T lymphocytes in peripheral blood following subcutaneous immunization with the attenuated DPV vaccine strain CHa. (A) CD4⁺ T lymphocytes in peripheral blood were collected at 1, 2, 3, 4, 6, and 8 weeks and analyzed by flow cytometry. (B) CD8⁺ T lymphocytes in peripheral blood were collected at 1, 2, 3, 4, 6, and 8 weeks and analyzed by flow cytometry. The data presented are the mean values for three samples at each time point. *, P < 0.05 compared to control group; **, P < 0.01 compared to control group; ***, P < 0.001 compared to control group.
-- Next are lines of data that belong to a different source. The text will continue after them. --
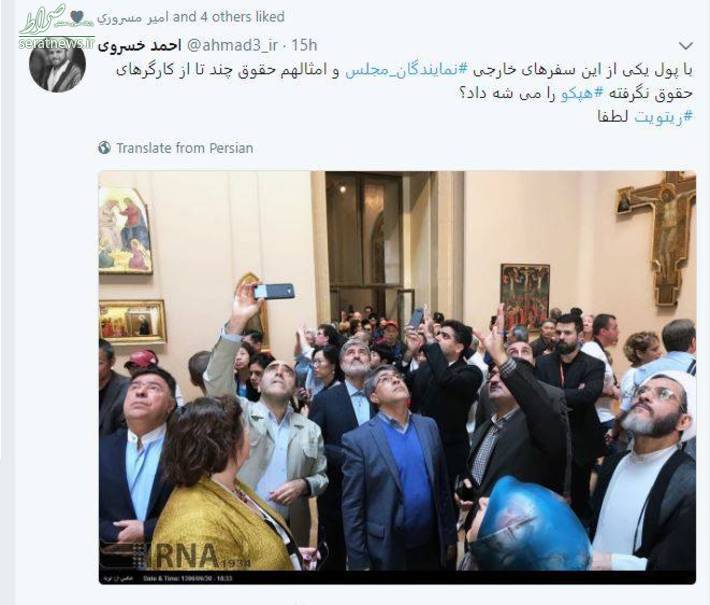Click the tweet body text
The width and height of the screenshot is (710, 605).
click(404, 94)

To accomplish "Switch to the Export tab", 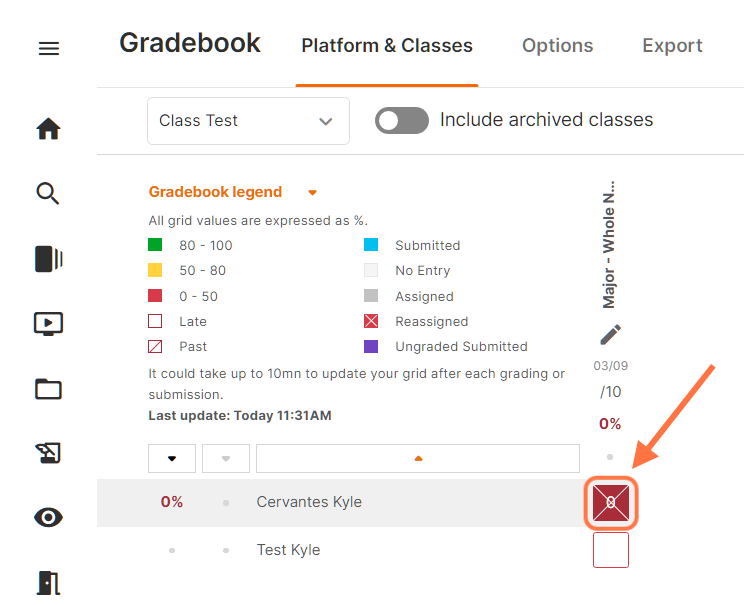I will coord(672,46).
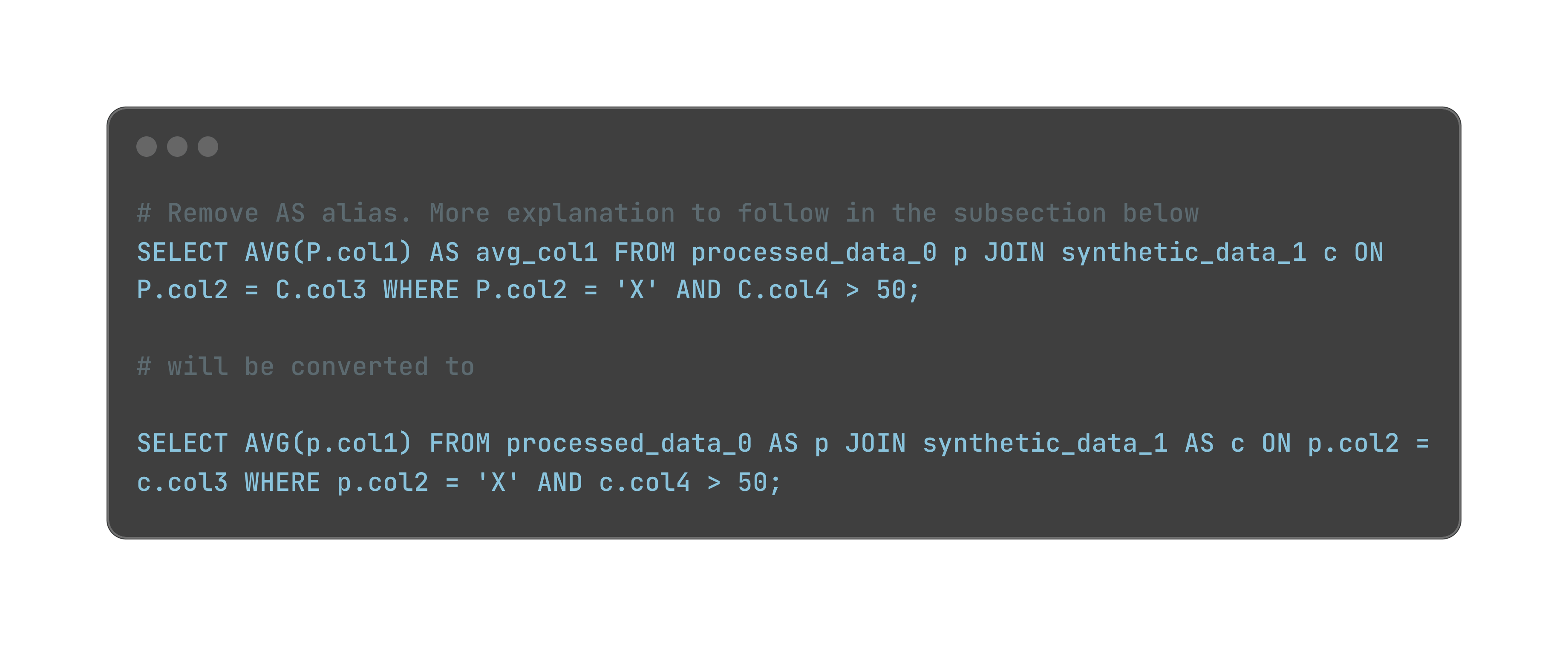
Task: Click the 'X' string literal in the converted query
Action: 498,483
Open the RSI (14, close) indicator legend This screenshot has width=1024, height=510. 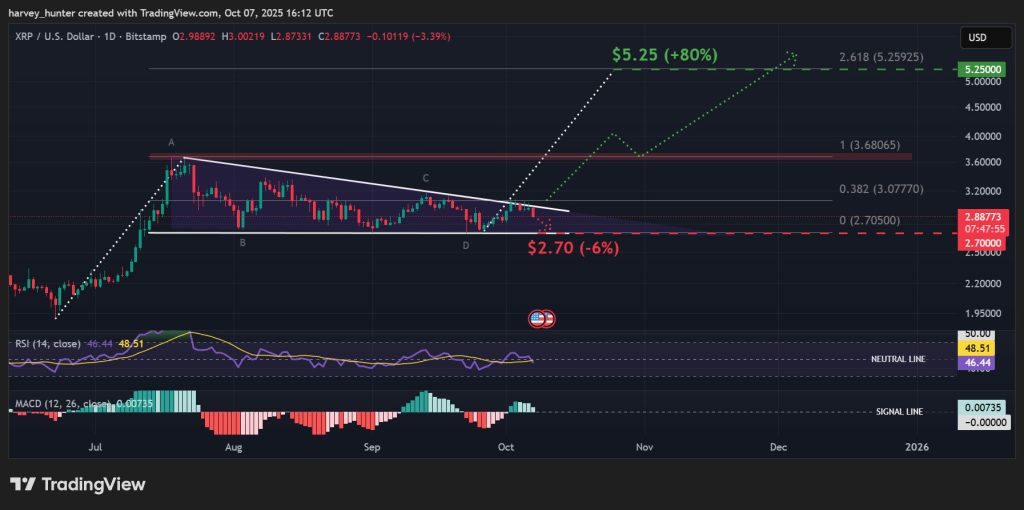pos(52,343)
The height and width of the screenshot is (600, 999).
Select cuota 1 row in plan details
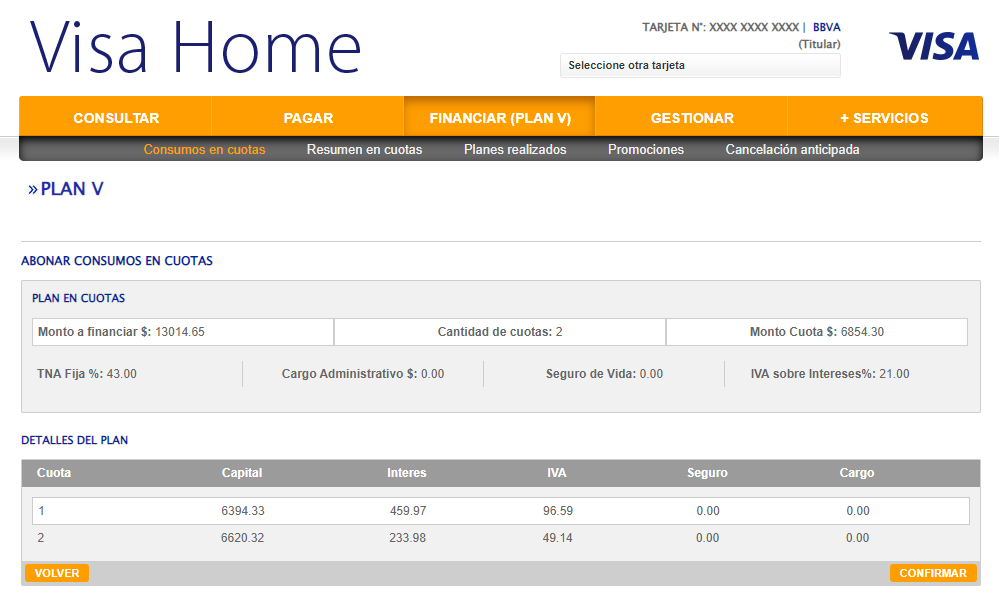(x=500, y=511)
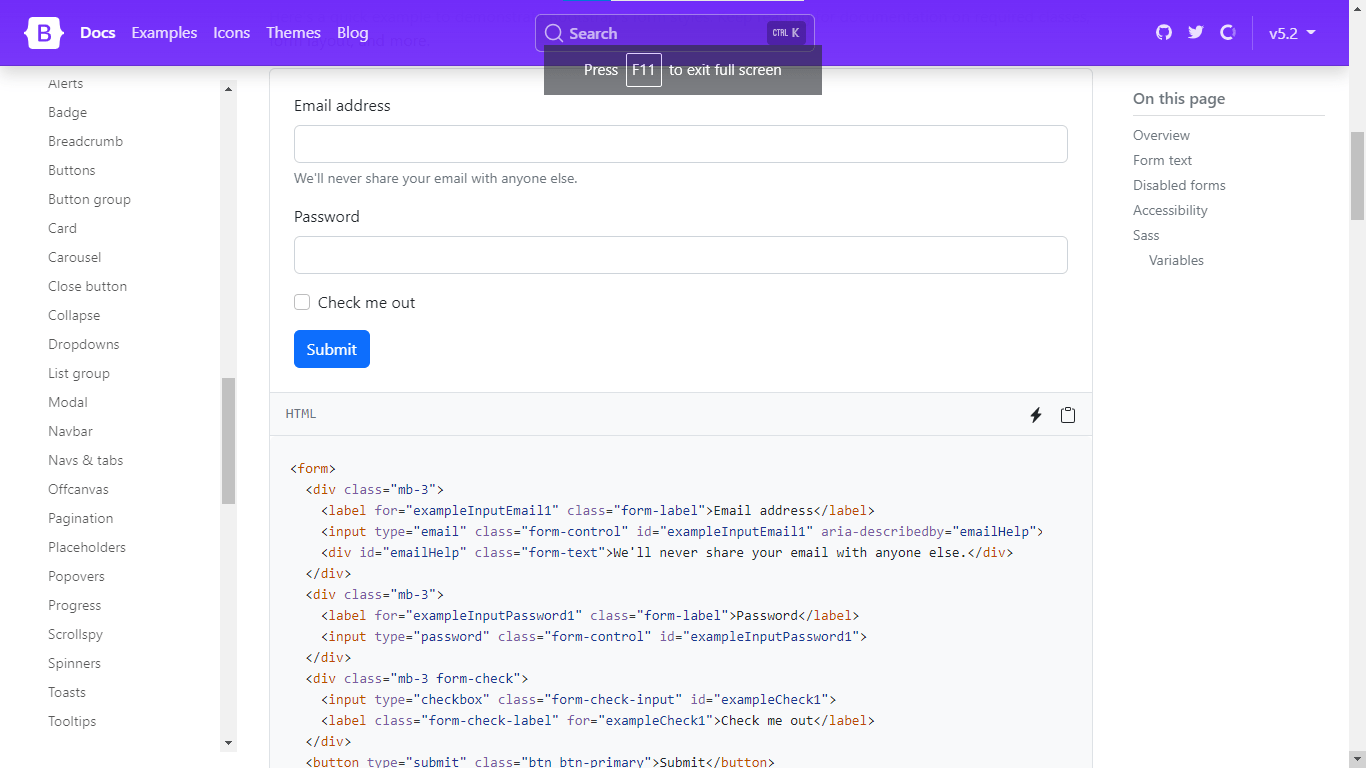Jump to Disabled forms section
Viewport: 1366px width, 768px height.
pyautogui.click(x=1179, y=185)
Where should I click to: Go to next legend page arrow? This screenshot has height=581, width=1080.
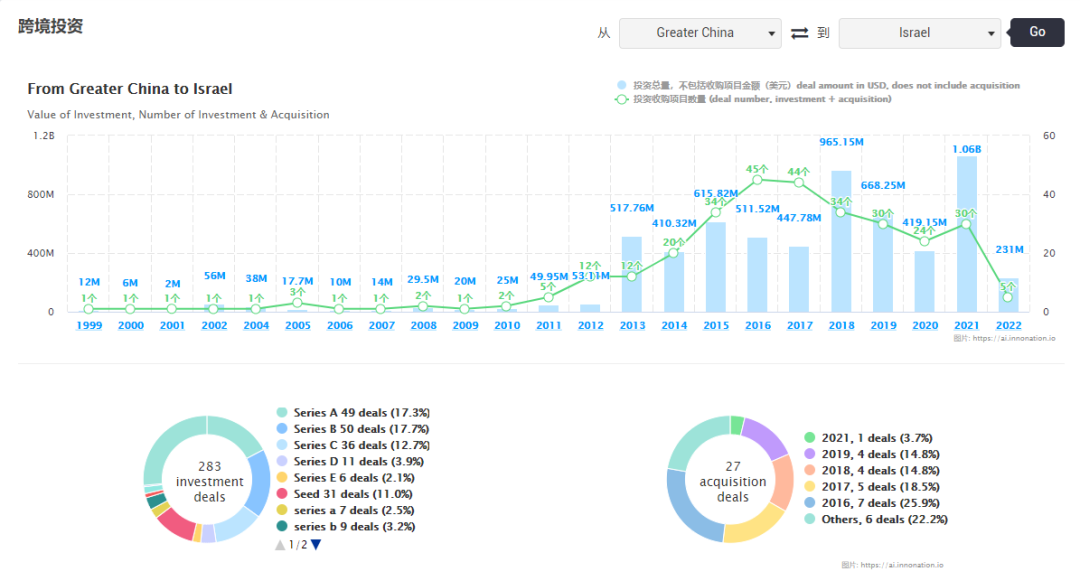(x=316, y=545)
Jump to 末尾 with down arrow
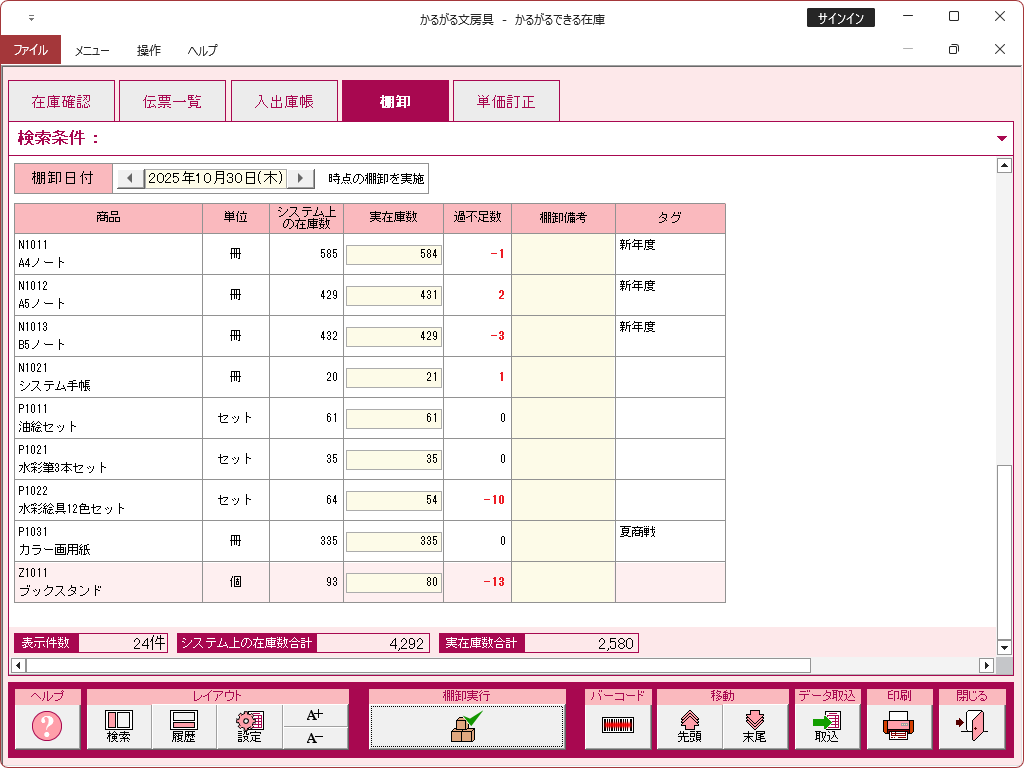 pos(755,727)
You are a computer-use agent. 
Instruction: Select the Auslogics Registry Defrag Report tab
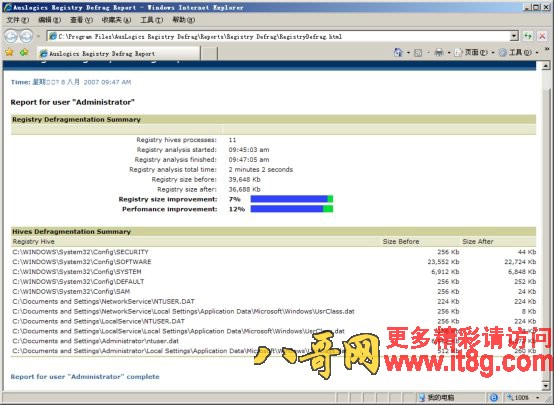point(118,53)
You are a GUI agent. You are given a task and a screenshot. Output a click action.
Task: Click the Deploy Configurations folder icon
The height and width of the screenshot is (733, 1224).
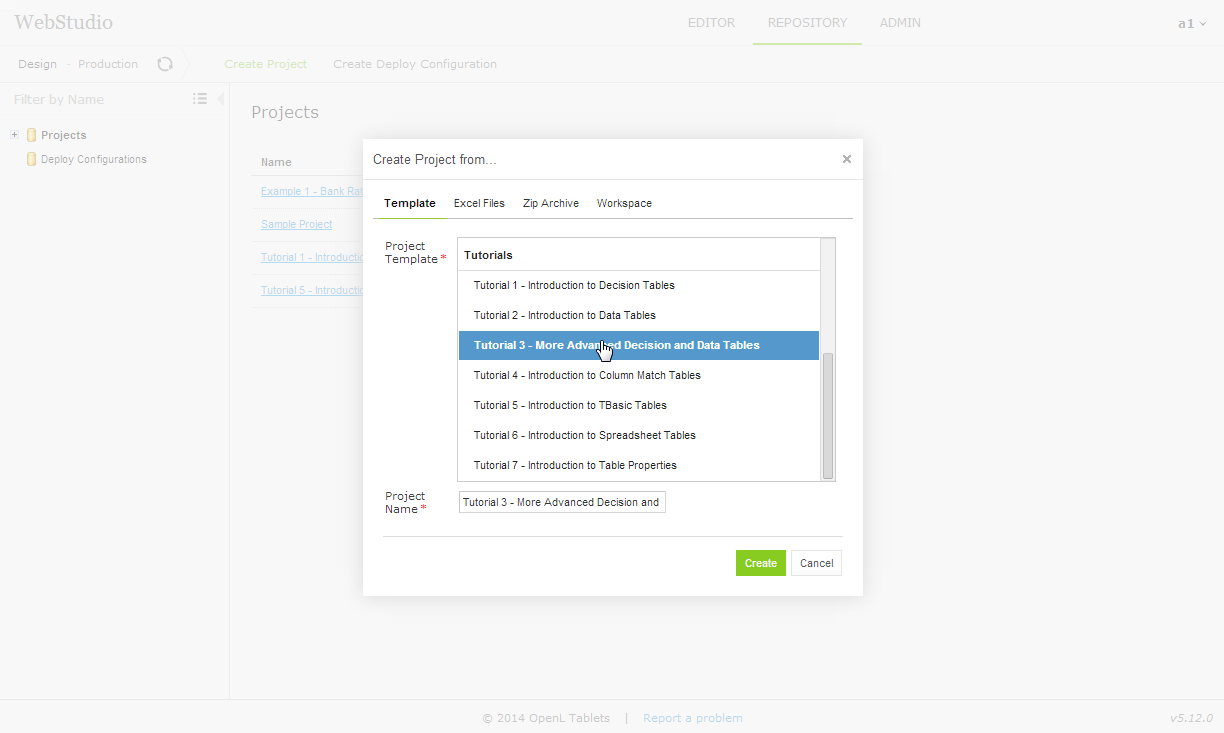[x=31, y=158]
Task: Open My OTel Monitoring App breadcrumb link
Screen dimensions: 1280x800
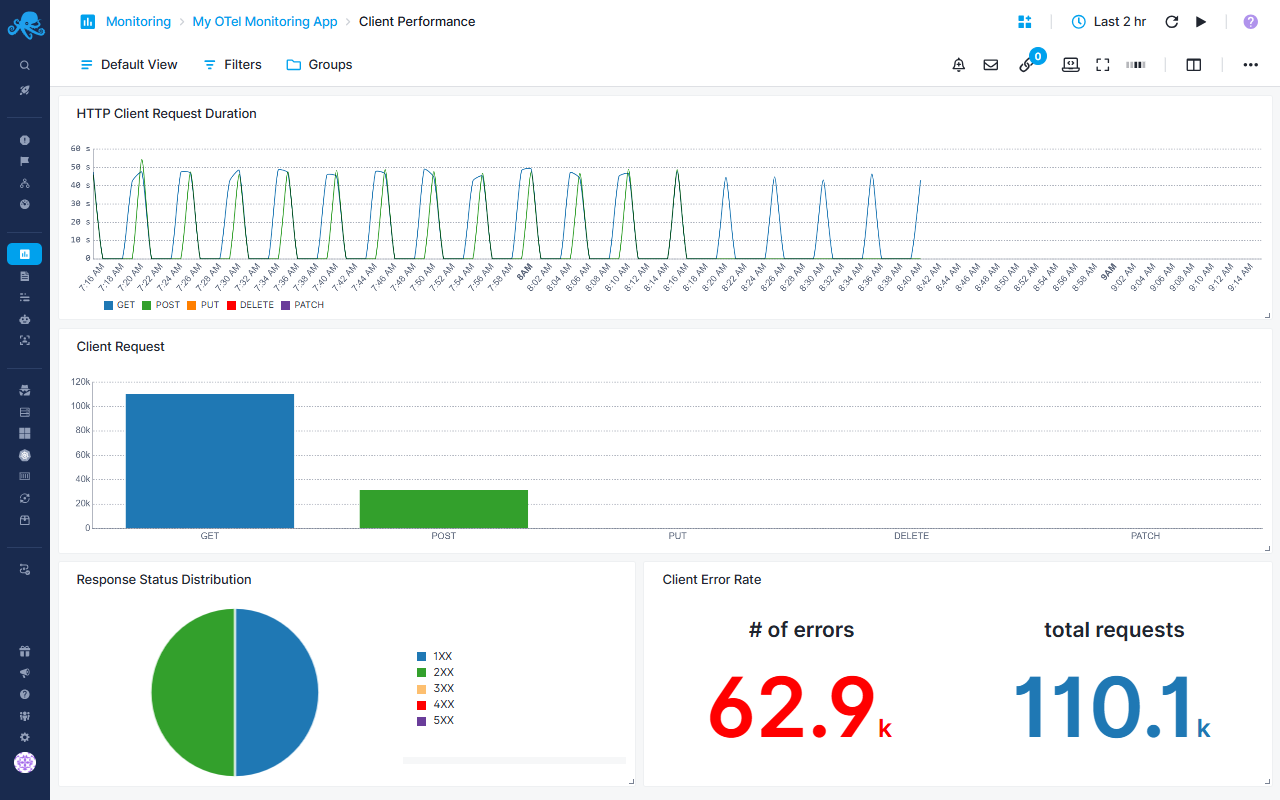Action: (x=264, y=21)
PBLCs, peripheral blood lymphocytes.

FIG 2

DPV-specific IgA and IgG in sera were detected by antigen-capture ELISA. Sera were collected at 1, 2, 3, 4, 5, 6, and 8 weeks, and the level of IgA (A) or IgG (B) in each sample was detected and compared with that for the negative-control group. *, P < 0.05 compared to control group; **, P < 0.01 compared to control group.

FIG 3

Mucosal IgA responses were assessed by ELISA. Spleens, bursas of Fabricius, thymuses, harderian glands, lungs, tracheas, livers, bile, duodena, jejuna, ilea, ceca, and rectums were obtained from the vaccinated group. IgA responses in immune (A), digestive (B), and respiratory (C) organs were tested by DPV antigen-capture ELISA.

FIG 4

DPV-specific mucosal IgG responses were tested by ELISA. Spleens, thymuses, harderian glands, bursas of Fabricius, livers, bile, and lungs were obtained from the vaccinated group at 1, 2, 3, 4, 5, 6, and 8 weeks. The specific IgG in different organs was detected by DPV antigen-capture ELISA.

FIG 5

Survival curve after challenge with lethal DPV strain CHv. Ten ducks from the vaccinated group or negative-control group were orally challenged with 1,000 LD₅₀ of DPV strain CHv on the 6th week after the first immunization. Mortality was monitored daily for 10 days after challenge. The figure was drawn as a Kaplan-Meier survival curve. The y axis shows the cumulative (Cum) survival calculated by the Kaplan-Meier method (P < 0.01).